Finally, in December 2009 she called it quits. She said we should get separated/divorced and so we did. She moved out and got an apartment where she lived for 4-5 months. During this separation I got divorce papers in February saying it would be finalized after 60 days, so I took it as divorce and slept with 3 girls and dated 2 other ones. Well, 60 days passed and I never got a summon to go sign papers or whatever your supposed to do and found my wife's attorney never filed the papers. See, my wife works at the courthouse and her attorney friend was taking care of it. My wife decided she wanted to work things out and told her friend not to file the papers. 

Our job situation isn't really a normal one either so I thought I should mention it real quick. I finished college during our separation, but haven't found a job yet. It's been ok though because I've been getting a settlement check since I was 18 every month for the rest of my life that I've been using to pay my bills and go out.. or for whatever. That check though, is about 3 times what my wife gets paid being a clerk at the courthouse every month. So she goes to work and I've been staying home looking for a computer job (which are scarce in our area). We used to argue about that all the time also (how she works and I don't), but my friend re-assured me that it isn't my fault and nothing to feel bad about because I pay all the bills and take good care of my wife. I make sure we have groceries to eat and 98% of the time pay when we go out to dinner, so it's nothing she should be upset about.

So back to my story... I get a text from my wife saying she wanted to work things out and after some thinking I decided, OK. We can give it another shot. We "dated" I guess, and talked a lot before about everything but I never told her about the girls I was with because why would I? It was during separation and I didn't want to know what she did either (which I had assumed was nothing and felt bad about being with other girls... because I thought we were getting a divorce) Anyway, she moved back in my house (April/May? 2010) and things were great between us. So much better then before. More dates, more sex... everything. We had (what I thought then) was a cool relationship because we would go out a lot together, or when her friends/cousins invited her out I would let her go and the same with me when my friends invited me out. Nothing crazy, drinks.. dinner... stuff like that. We trusted each other 100% to go out with friends without each other.

So lets fast forward to October of last year. The sex slowed down and I figured it was because my wife had gained some weight and was embarrassed of her body. I would tell her I thought she was beautiful and not to worry about it. But... the thought and the feeling entered my mind. Had she been cheating on me or talking to another guy? That feeling inside my heart was too much, so me being a computer person went into her iPhone's backup and I read her text messages, even the deleted ones. 

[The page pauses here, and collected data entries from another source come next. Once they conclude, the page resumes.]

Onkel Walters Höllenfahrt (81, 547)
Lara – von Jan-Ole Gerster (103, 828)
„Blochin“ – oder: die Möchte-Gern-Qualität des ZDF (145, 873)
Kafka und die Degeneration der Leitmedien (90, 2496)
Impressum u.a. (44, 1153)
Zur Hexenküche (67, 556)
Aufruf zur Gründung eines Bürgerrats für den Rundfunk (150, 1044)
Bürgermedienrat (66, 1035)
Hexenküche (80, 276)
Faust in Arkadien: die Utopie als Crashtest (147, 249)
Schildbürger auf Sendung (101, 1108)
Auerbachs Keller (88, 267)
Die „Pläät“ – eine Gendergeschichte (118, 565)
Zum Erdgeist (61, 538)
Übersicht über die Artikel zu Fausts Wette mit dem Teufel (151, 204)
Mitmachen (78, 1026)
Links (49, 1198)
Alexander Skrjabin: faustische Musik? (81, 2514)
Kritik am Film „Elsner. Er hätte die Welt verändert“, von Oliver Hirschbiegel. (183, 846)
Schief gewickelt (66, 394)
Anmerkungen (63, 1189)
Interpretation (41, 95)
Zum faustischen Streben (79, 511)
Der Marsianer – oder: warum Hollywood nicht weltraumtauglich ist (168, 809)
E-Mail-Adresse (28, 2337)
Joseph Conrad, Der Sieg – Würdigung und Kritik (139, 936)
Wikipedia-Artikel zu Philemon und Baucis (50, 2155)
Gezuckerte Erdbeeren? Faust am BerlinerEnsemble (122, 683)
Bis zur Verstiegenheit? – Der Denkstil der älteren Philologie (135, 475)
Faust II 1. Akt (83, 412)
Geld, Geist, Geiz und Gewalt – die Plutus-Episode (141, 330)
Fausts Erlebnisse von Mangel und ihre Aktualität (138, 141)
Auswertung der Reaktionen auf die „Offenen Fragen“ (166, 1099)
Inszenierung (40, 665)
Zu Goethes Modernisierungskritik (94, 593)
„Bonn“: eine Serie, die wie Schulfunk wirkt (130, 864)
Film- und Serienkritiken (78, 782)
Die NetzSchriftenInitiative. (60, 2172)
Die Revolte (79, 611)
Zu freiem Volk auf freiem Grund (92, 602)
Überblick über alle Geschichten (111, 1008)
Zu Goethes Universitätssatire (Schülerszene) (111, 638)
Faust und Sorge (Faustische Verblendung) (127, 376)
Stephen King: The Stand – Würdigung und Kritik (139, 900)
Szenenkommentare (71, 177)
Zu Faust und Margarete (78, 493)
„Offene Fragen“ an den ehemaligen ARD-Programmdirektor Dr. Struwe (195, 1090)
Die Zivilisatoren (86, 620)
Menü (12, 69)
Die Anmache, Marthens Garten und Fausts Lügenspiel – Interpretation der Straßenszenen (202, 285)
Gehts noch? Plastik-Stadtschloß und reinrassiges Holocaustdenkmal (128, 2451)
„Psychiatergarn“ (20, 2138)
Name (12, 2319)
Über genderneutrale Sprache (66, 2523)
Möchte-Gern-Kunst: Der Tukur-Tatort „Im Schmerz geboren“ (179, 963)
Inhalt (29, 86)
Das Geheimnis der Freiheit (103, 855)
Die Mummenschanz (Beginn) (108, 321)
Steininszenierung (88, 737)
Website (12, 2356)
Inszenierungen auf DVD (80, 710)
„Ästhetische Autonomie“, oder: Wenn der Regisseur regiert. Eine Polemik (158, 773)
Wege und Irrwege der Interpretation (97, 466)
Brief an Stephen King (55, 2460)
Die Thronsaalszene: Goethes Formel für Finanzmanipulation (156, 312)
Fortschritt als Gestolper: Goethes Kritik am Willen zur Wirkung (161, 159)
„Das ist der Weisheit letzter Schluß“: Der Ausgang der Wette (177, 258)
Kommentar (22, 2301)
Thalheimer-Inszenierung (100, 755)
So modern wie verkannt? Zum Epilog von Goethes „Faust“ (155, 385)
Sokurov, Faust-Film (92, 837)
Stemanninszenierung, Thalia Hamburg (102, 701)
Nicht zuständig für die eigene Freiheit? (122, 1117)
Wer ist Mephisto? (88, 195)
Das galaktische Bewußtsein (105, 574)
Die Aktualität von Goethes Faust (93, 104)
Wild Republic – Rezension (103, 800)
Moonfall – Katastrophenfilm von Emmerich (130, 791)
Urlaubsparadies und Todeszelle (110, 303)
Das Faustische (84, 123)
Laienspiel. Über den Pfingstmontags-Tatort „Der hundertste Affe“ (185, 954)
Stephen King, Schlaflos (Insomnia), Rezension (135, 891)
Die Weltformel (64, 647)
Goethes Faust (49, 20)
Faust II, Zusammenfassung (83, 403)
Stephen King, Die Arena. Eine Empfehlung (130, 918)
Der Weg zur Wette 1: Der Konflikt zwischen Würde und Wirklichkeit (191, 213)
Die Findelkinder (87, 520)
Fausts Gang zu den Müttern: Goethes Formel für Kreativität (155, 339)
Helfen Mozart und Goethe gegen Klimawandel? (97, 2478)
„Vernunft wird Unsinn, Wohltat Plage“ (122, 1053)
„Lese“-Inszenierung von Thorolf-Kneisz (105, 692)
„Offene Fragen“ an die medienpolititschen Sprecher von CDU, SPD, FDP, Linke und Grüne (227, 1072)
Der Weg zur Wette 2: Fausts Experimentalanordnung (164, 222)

Now, I know this was hugely wrong on my part. I should have never snooped, but honestly I couldn't handle it anymore. I had to do this. What I found shook me to the core. I saw she was texting her ex Rick a little before our separation and was seeing him during our separation (which I didn't care about because it was during separation) Then, more texts from another guy named Chris that she worked with, and this guy looked like her work flirt, it didn't look like anything happened between them. He had been texting her up until the date that I checked her phone. I told my friend what I had done and he said not to bring it up with her, that it was just a work flirt thing and as long as nothing happened it was just going to blow up in my face if I brought it up. 

Holding in this new information I had found out for the next 3 months was the hardest thing I had ever done. I couldn't sleep, drank more, I was weird around her sometimes... but I thought it was my fault for snooping and so that's what I get. I tried to handle it internally but it wasn't going so well. So then, in January (last month) I was lying in bed with her and asked her straight out, "Are you cheating on me?" she was like "omg no... why would you think that?" I told her I just got a feeling, and I asked her when the last time was that she talked to her ex. She said "before we got married, he tried to contact me but I blew him off" (a lie) I was like "ok, if that's what you say I believe you".

The next day, that lie really bothered me... enough to the point where I checked her iPhone's backup again. This time, it had more recent text messages, and I found some from Chris (her attorney co-worker) and he tells her "I wish I could see you" and she replies "I wish I could kiss you" and he says "really?" and she says "Yah, really" ... "when?"... "right now"

I was destroyed inside.

At this point, I couldn't hold it in anymore and had to talk to her. I called her at work and said "I need to talk to you when you get home" she freaked out and came home early. She said "What's wrong?" I replied "I found this..." and showed her the conversation between her and Chris. She was mad that I snooped at first, then I was like "wtf are you doing talking to him like that? you're married..." and she was like "ok look honestly.. I slept with him once during our separation and we just joke around about it. That's just how we text" I said "bull... you don't say things like that as a joke, especially someone you had sex with before". A day went by without us talking (and her apologizing to me all day for texting stuff like that), but I was furious. Finally the next day we talked, I was on the bed with her, and she broke down crying and said she slept with him this past December. Words cannot describe how I felt... She was crying crazy now, saying she went out with her friends, got drunk, and stopped at his house on the way home. She said she had no idea why she did it, and she knows she "f***ed up bad" and that she felt horrible about the whole thing. I broke down crying and said I needed to leave. I went to my local bar and drank... then went back home. 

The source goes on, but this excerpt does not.